——
Mention doit être faite tout spécialement, parmi les disciplines associées, de « la Littérature générale et comparée ». En effet, le comparatisme en littérature connaît les mêmes exigences que l’anthropologie et doit, comme elle, se soumettre à la rigueur ethnologique. Comparer des cultures - ou des textes qui leur appartiennent - présuppose une unité de l’homme que contredit la relativité universelle des cultures. Or, une certaine forme de la littérature comparée est suspecte d’ethnocentrisme. La question se pose de la même manière pour l’ethnopoétique. Doit-on se contenter de monographies parallèles ou bien poser des catégories transculturelles et prétendument universelles, comme la mélodie, le rythme, le vers, le lyrisme, la métaphore, etc. ?

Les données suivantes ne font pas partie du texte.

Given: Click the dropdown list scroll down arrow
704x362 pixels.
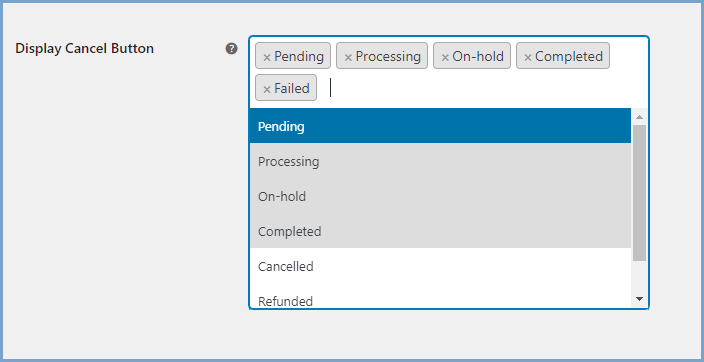Looking at the screenshot, I should pyautogui.click(x=639, y=299).
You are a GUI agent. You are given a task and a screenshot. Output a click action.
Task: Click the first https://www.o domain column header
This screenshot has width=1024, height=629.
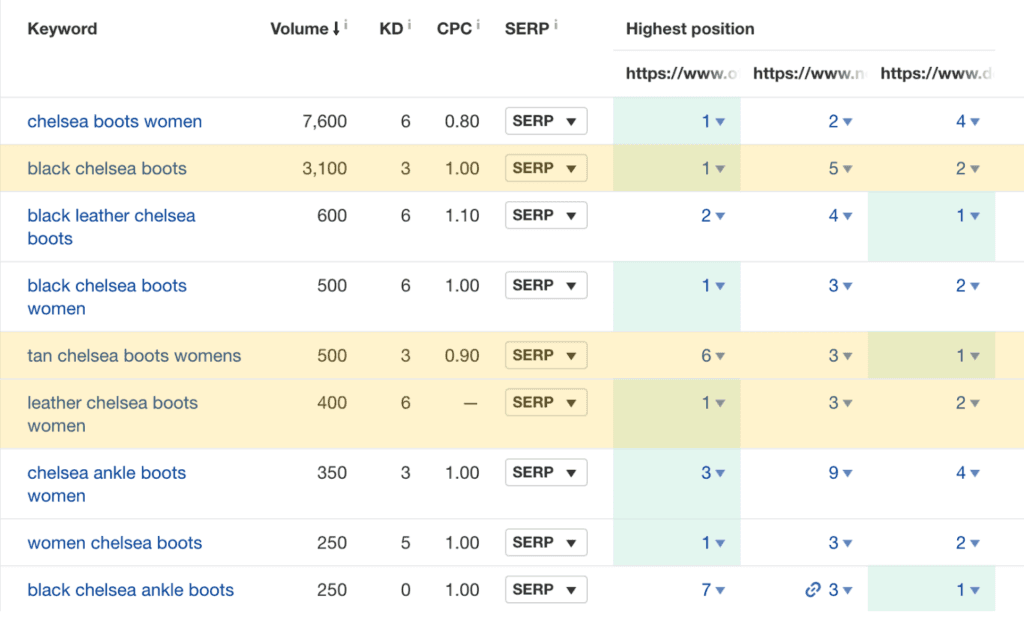[681, 73]

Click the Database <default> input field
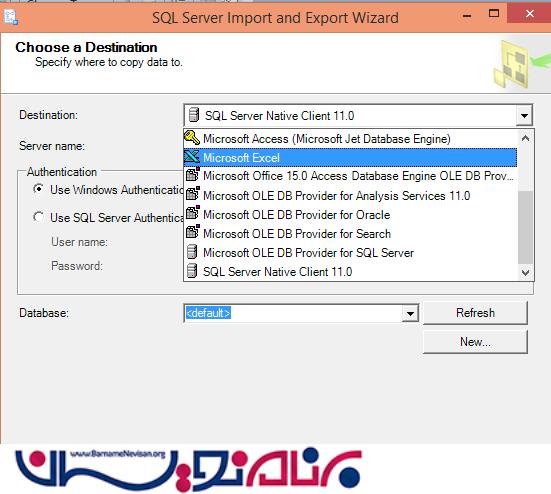(x=293, y=313)
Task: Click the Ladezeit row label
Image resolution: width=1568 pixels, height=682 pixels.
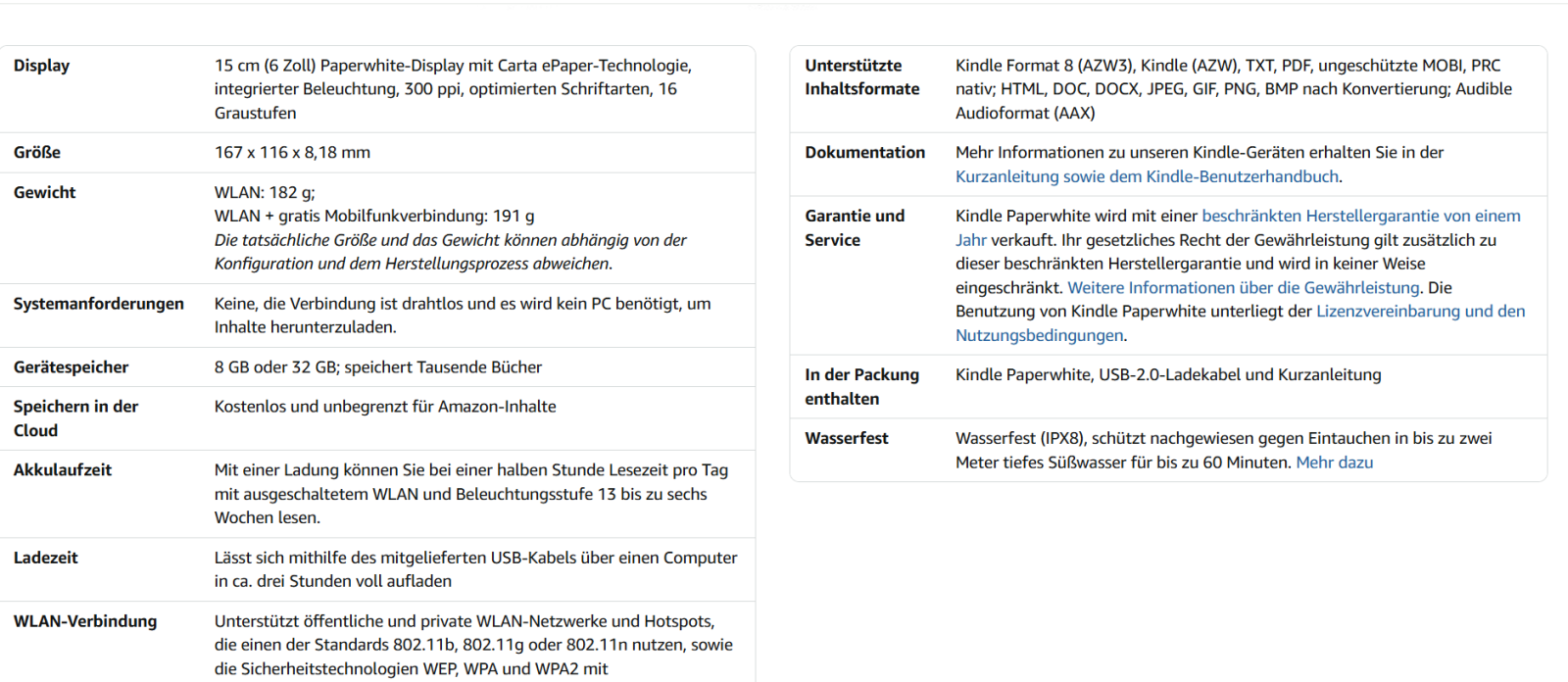Action: click(46, 558)
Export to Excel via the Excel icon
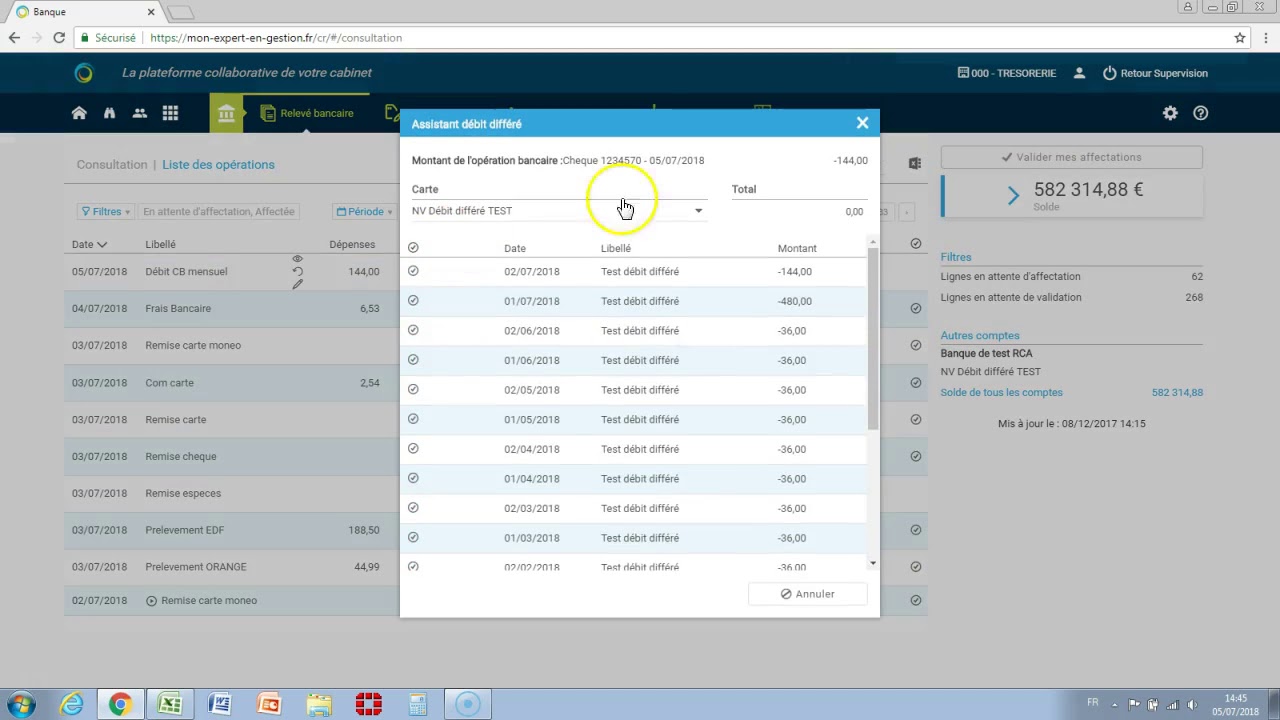 (x=914, y=162)
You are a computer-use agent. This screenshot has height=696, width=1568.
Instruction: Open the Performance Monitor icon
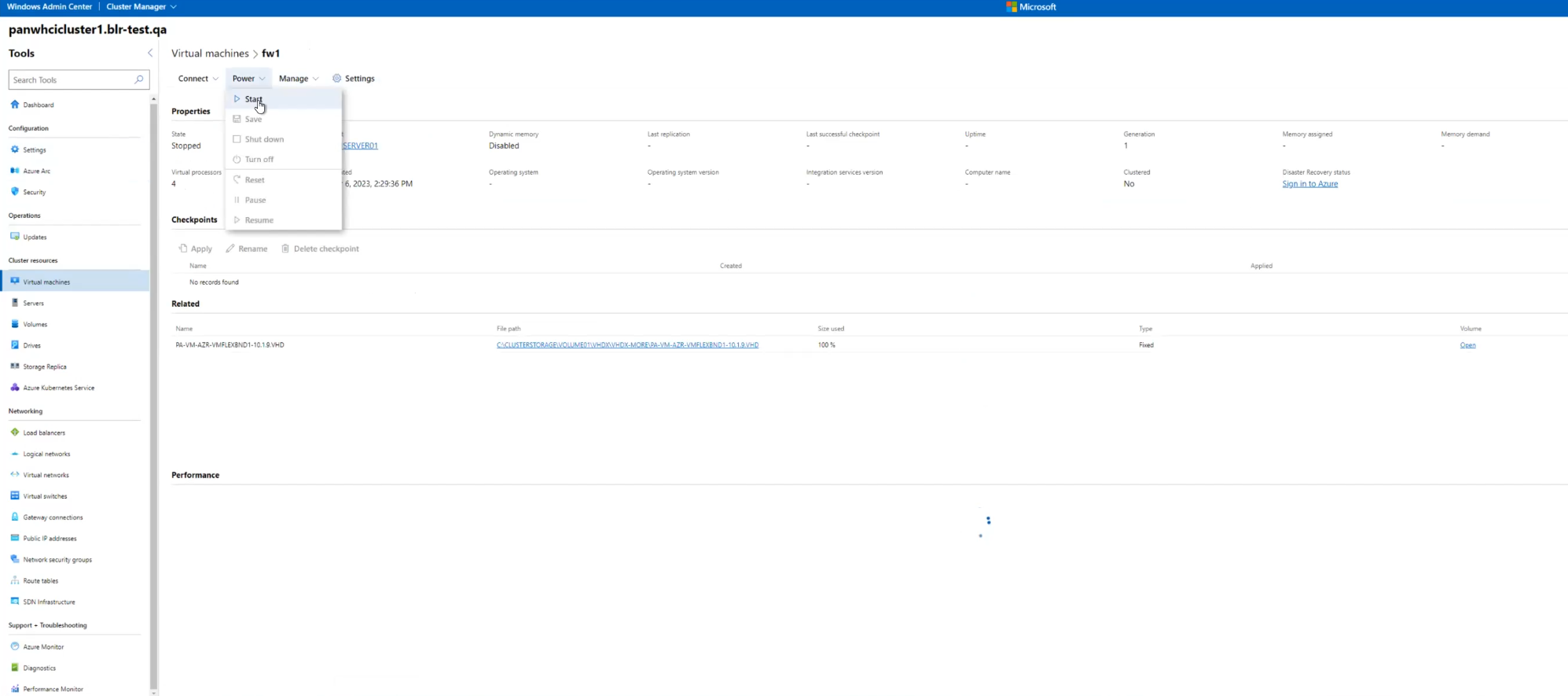click(15, 689)
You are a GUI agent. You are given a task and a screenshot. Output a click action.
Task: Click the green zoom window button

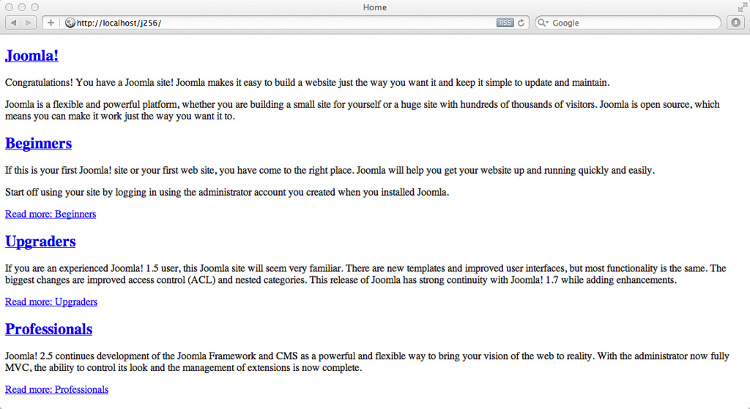(35, 7)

Face à ces objections fondées, et en dialogue avec la littérature comparée, l’ethnopoétique propose une méthode qu’on pourrait appeler le « comparatisme différentiel » qui consiste à parcourir successivement des textes, appartenant à des cultures différentes, l’un à partir de l’autre.

On construit d’abord par différence à partir de notre propre culture, une catégorie appartenant au premier texte, strictement définie dans le cadre culturel où il s’énonce, et formulée dans la langue indigène ; puis, à partir de cette catégorie, on abordera une seconde culture autre. La confrontation va faire se dissoudre cette première catégorie et par différence permettre de constituer une autre catégorie propre à ce second texte et au contexte culturel où il s’énonce. Le parcours peut ainsi se prolonger sans limites. Le comparatisme différentiel permet de questionner différemment des textes appartenant à des culturelles étrangères, et de multiplier les points de vue en échappant à l’ethnocentrisme impliqué aussi bien par « l’inventaire des différences » que par « l’inventaire des ressemblances ».